Material supplied:

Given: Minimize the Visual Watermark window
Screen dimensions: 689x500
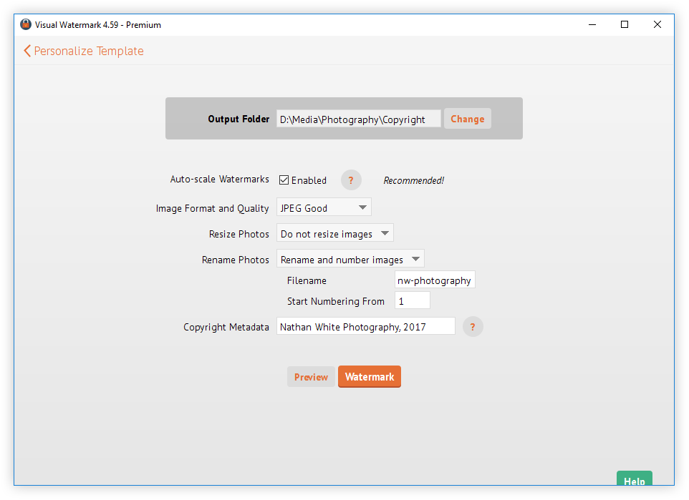Looking at the screenshot, I should coord(592,24).
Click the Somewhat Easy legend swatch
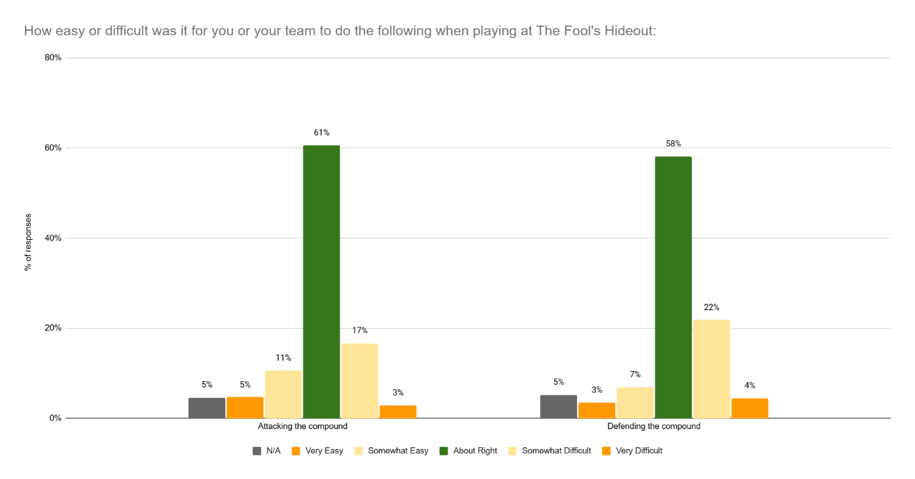Screen dimensions: 915x479 [358, 451]
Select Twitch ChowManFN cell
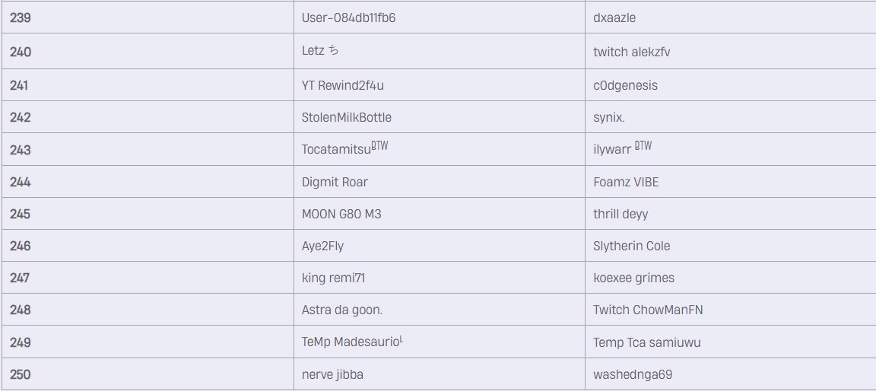 (x=730, y=310)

Brief:
Since only the text is needed, retype the data above exactly and omit the pictures.

Exercise output:
Given: Minimize the Visual Watermark window
Screen dimensions: 689x500
Looking at the screenshot, I should coord(592,24).
Click the Somewhat Easy legend swatch
Screen dimensions: 915x479 [358, 451]
Select Twitch ChowManFN cell
 (x=730, y=310)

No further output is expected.